## WRITTEN TASK
Please present everything in the listing from the line containing "Task: Flip the toggle on Breathe's card" down to the line containing "Action: pos(485,563)" as a Markdown table with the columns Row and Line, skipping blank lines. Leave the pictures out of the answer.

## EXTRACTED INFORMATION
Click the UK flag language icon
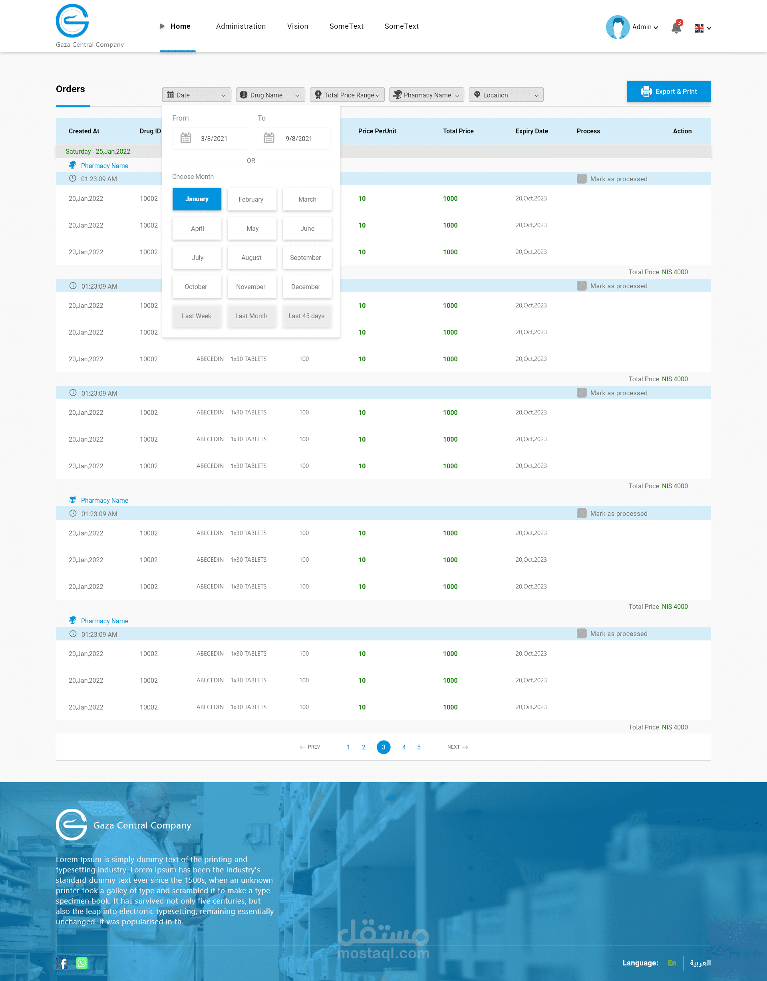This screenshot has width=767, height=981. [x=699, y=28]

---

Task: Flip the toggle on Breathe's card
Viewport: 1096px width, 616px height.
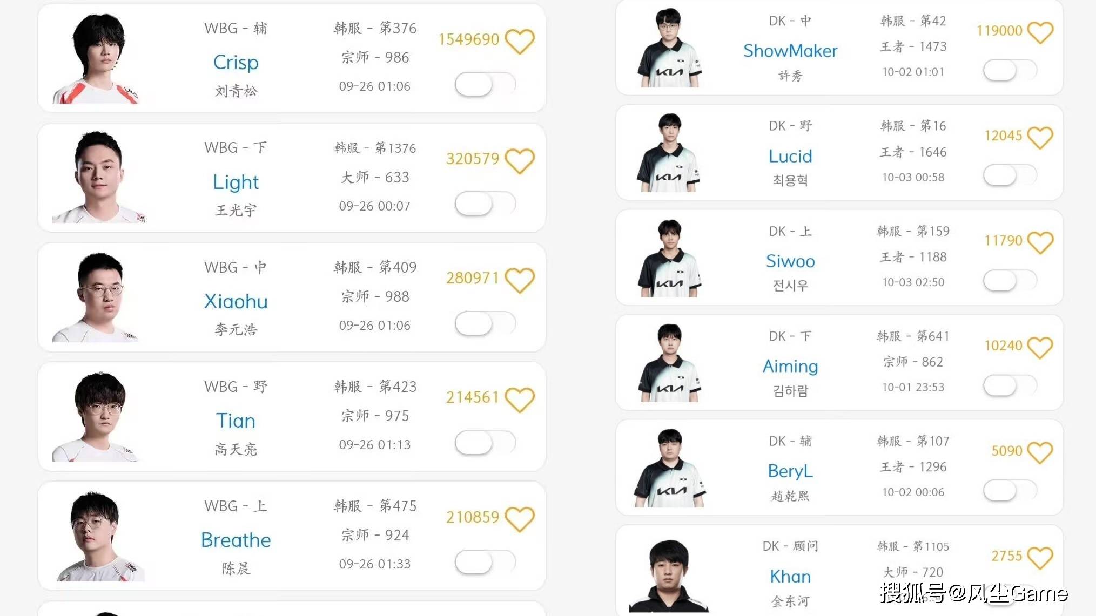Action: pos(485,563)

## THE REPLY
| Row | Line |
|---|---|
| 1 | Task: Flip the toggle on Breathe's card |
| 2 | Viewport: 1096px width, 616px height. |
| 3 | Action: pos(485,563) |